Data section Start Marker
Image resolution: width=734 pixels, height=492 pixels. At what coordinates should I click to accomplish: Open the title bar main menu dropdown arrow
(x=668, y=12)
Data section End Marker
Data section Start Marker
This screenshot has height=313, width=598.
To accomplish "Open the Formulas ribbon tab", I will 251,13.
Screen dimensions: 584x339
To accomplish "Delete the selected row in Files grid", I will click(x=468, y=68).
Data section End Marker
Data section Start Marker
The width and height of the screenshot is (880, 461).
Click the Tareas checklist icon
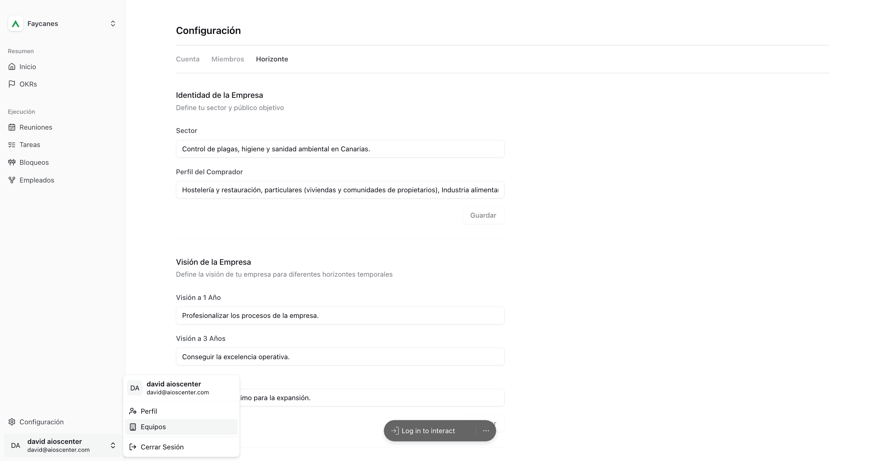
Data section End Marker
Task details: Look over the material above and report how many of its lines have the string "will" in them, nothing more.

Exercise result: 2